XLK’s composition tells the story. Apple, Microsoft, Nvidia, and a handful of other giants make up the lion’s share of the ETF. These are the companies that carried the market for years. Now, they’re dead money. Earnings growth is slowing, multiples are compressing, and the macro backdrop is hostile. Inflation is sticky, rates are high, and the Fed is in no mood to play Santa Claus.
Historically, tech has been the ultimate risk-on sector. When volatility spikes, money flows into Apple and Microsoft because they’re supposed to be safe. Not this time. The correlation between tech and the broader market has flipped. Instead of leading rallies, XLK is now a passenger, and not a very enthusiastic one.

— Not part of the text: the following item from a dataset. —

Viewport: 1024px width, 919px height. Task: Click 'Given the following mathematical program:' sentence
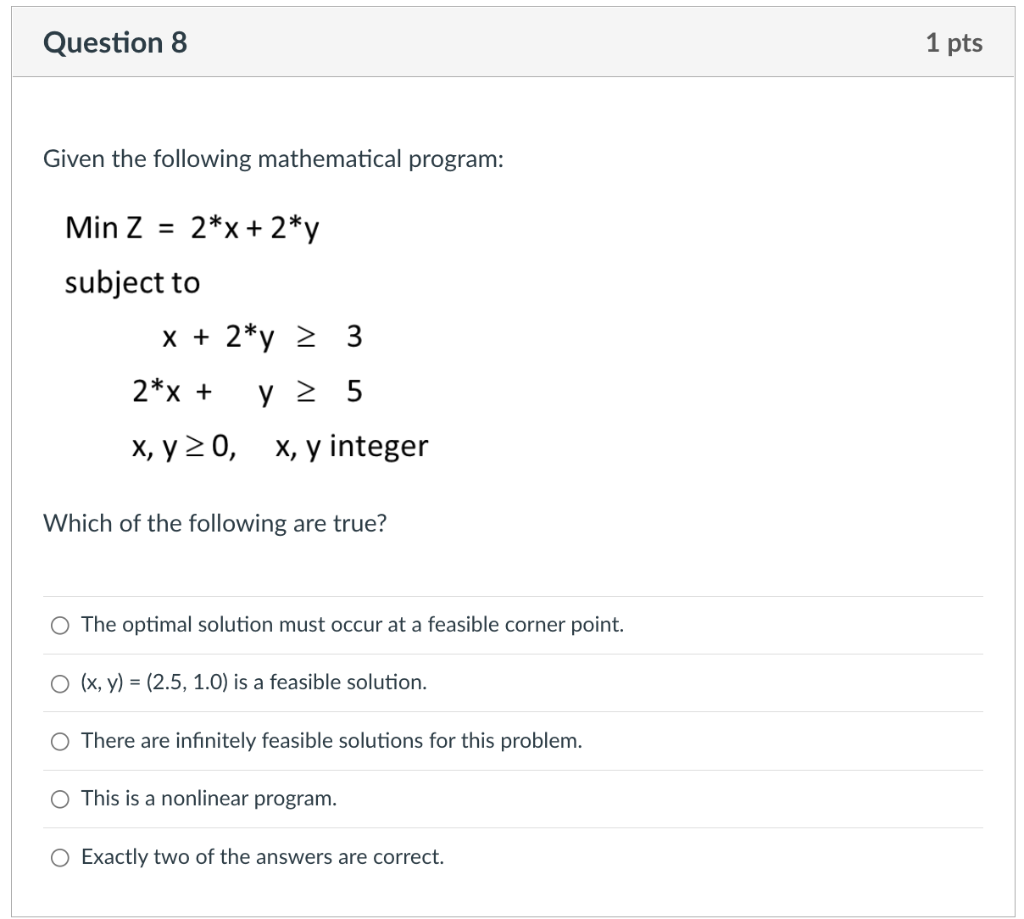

The market is sending a clear message: tech is no longer the answer. The rotation out of growth and into value, energy, and even cash is real. The fact that XLK is flat while everything else is moving is not a sign of resilience. It’s a sign that nobody wants to make the first move.
Strykr Watch
Technically, XLK is glued to its 50-day moving average, with the 200-day not far below. Support sits at $128.50, with resistance at $131.00. The RSI is neutral, reflecting the lack of conviction. If XLK breaks below $128.50, look out below. A move above $131.00 could trigger a relief rally, but with earnings season approaching, nobody wants to get caught leaning the wrong way.
Volume is anemic, which suggests that the big money is on the sidelines. The options market is pricing in higher volatility, but the spot price refuses to budge. This is classic pre-earnings paralysis, but with a macro twist. The risks are everywhere, and the rewards are shrinking.

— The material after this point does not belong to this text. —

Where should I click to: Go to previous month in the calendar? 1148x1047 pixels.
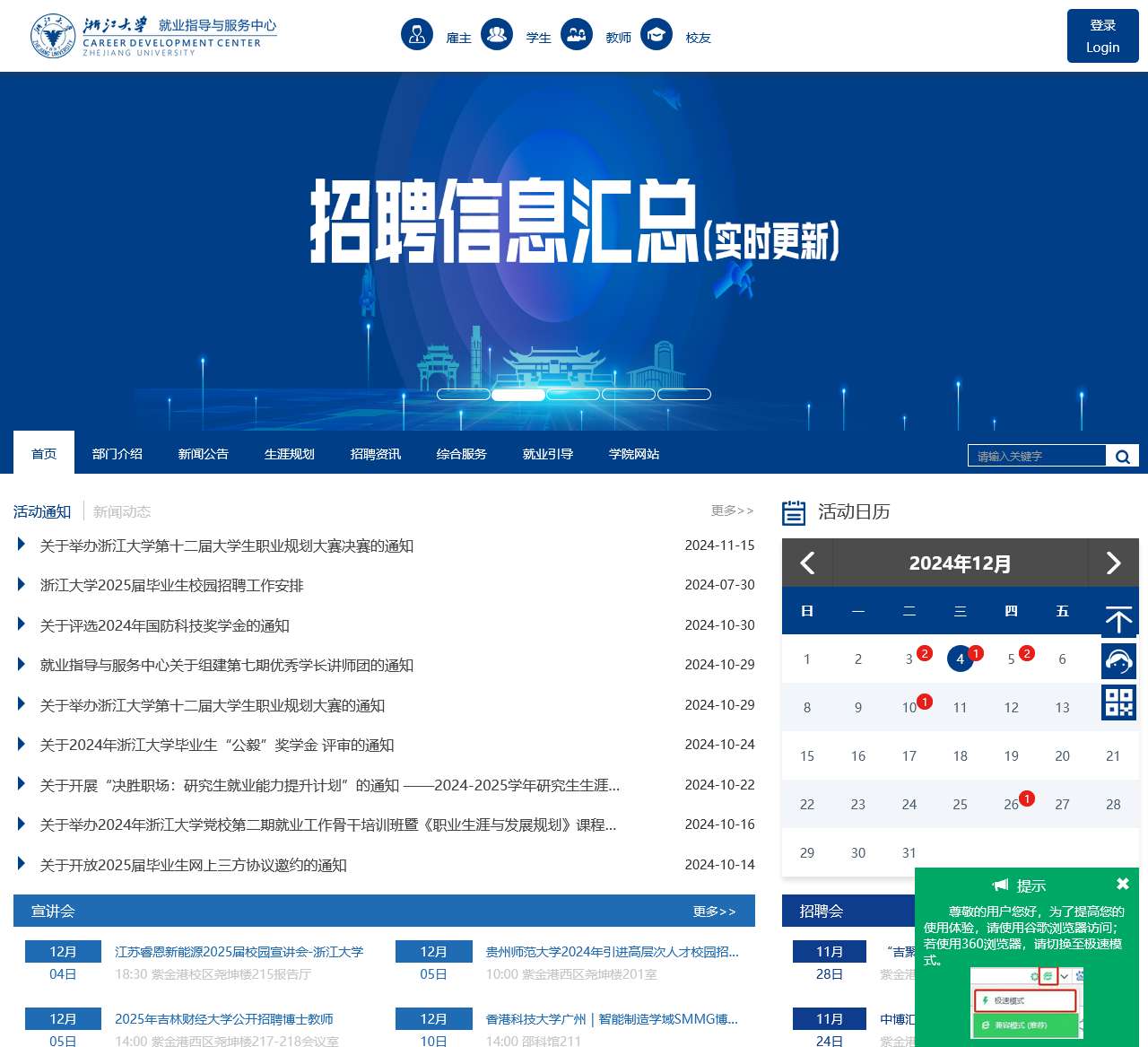[806, 563]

The bear case is that XLK finally breaks down, dragging the rest of the market with it. The bull case? A surprise earnings beat or a dovish Fed could spark a short-covering rally. But for now, the path of least resistance is sideways.
The opportunity here is for traders who like to play the range. Sell resistance at $131.00, buy support at $128.50, and keep your stops tight. For the breakout crowd, wait for a decisive move before committing capital. If you’re looking for momentum, look elsewhere.
Strykr Take
XLK’s paralysis is a symptom of a market that’s lost its nerve. The days of tech leading every rally are over, at least for now. This is a market that wants clarity, not hope. Until the macro picture improves or earnings surprise to the upside, expect more of the same: sideways action, low conviction, and a lot of traders waiting for someone else to make the first move. Don’t force it. Sometimes, the best trade is no trade at all.